• TASK BRIEF: Lines of the material that include the string "will" should be returned.

** SUPPLIED RECORDS follows **

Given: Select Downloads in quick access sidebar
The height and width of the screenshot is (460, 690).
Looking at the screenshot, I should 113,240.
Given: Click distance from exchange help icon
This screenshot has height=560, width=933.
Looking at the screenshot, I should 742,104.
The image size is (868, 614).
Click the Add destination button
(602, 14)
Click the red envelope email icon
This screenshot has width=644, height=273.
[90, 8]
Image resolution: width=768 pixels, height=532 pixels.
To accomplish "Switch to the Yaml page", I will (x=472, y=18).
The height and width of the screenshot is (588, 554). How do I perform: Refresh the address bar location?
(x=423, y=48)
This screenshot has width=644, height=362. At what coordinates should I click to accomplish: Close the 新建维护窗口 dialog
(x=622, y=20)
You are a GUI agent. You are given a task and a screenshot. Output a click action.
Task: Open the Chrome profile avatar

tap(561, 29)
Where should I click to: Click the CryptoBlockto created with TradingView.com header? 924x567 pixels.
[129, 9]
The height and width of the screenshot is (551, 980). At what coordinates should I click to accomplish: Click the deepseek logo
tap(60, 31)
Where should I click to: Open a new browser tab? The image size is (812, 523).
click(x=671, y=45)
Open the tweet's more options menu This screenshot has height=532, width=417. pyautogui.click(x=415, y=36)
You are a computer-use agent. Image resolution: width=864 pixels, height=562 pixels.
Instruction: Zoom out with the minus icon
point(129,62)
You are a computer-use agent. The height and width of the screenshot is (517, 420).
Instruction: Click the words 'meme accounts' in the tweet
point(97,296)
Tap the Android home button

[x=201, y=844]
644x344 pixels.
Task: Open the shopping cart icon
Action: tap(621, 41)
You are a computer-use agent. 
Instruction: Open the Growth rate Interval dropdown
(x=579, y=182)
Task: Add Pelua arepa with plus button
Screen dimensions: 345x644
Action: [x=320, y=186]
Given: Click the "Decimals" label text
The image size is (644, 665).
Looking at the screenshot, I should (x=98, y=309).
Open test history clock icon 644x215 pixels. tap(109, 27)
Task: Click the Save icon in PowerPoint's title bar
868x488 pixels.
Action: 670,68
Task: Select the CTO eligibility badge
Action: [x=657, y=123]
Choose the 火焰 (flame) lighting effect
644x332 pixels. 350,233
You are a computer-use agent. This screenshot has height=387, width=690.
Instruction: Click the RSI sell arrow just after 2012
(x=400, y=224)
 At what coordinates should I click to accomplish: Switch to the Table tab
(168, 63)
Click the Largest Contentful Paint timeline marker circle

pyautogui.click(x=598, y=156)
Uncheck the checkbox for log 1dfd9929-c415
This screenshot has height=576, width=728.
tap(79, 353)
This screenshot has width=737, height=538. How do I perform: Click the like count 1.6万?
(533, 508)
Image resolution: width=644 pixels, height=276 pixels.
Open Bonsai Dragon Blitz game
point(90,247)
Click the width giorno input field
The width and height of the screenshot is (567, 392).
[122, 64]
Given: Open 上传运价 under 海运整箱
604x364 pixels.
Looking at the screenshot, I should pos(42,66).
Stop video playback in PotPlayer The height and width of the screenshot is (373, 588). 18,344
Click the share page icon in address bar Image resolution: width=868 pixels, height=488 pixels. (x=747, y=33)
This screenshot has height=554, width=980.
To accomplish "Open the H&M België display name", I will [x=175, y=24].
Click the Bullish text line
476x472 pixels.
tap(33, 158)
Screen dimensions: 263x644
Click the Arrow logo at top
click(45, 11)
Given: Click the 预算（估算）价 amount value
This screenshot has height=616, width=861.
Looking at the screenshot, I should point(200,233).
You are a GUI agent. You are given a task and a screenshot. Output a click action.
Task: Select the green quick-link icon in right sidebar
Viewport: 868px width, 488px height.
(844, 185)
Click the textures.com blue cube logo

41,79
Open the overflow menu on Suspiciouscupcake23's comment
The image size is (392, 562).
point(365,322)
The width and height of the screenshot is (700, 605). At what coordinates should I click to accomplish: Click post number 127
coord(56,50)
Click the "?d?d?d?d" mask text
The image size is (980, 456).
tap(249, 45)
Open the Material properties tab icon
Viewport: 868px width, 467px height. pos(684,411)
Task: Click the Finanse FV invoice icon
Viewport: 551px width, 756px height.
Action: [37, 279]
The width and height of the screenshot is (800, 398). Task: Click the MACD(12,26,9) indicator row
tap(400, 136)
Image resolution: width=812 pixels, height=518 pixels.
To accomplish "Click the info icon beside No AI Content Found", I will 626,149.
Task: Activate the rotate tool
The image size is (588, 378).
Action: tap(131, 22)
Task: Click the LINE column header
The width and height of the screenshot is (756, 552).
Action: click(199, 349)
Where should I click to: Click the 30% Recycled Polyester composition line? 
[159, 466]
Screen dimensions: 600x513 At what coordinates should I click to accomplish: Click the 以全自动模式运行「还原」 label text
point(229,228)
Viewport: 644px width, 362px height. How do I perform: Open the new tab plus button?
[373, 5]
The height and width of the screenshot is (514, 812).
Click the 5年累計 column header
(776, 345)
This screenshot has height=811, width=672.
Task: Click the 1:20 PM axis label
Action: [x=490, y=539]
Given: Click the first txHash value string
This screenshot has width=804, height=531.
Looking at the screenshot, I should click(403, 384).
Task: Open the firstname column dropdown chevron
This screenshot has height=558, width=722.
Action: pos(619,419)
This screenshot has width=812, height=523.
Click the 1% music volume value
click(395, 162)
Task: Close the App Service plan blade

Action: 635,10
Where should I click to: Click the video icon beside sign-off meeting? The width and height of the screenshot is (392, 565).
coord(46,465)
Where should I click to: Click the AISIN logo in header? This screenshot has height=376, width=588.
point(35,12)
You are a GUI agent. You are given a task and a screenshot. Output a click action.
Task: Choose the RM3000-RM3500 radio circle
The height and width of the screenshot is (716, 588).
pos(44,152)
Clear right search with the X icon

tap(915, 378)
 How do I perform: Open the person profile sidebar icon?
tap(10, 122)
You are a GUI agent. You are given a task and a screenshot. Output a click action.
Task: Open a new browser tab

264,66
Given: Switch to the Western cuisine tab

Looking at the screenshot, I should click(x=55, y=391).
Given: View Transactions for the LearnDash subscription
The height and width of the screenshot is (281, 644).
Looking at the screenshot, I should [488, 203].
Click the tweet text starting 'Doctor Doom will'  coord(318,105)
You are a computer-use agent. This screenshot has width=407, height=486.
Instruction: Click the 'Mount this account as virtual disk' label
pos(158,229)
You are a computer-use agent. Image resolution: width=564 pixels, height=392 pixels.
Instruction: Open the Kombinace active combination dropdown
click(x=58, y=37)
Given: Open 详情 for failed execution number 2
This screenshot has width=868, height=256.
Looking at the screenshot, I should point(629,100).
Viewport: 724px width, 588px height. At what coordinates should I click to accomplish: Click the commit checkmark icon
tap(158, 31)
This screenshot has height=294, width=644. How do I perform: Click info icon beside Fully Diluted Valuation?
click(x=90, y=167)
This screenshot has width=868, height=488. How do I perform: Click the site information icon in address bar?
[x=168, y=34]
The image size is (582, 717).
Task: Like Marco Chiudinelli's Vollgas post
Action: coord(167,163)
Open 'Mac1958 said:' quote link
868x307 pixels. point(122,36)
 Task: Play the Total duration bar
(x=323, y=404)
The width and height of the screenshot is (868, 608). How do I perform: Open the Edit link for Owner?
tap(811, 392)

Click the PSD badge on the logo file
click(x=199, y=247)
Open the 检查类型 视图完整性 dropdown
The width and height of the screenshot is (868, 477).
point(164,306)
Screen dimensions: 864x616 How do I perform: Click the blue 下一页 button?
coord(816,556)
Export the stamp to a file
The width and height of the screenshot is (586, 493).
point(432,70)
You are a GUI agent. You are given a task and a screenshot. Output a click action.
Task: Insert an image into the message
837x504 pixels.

** End of SUPPLIED RECORDS **

• ANSWER FOR THIS EXERCISE:
To accomplish "Switch to the Yaml page", I will (x=472, y=18).
To accomplish "Open the H&M België display name", I will [x=175, y=24].
To accomplish "Click the info icon beside No AI Content Found", I will 626,149.
Click the tweet text starting 'Doctor Doom will'  coord(318,105)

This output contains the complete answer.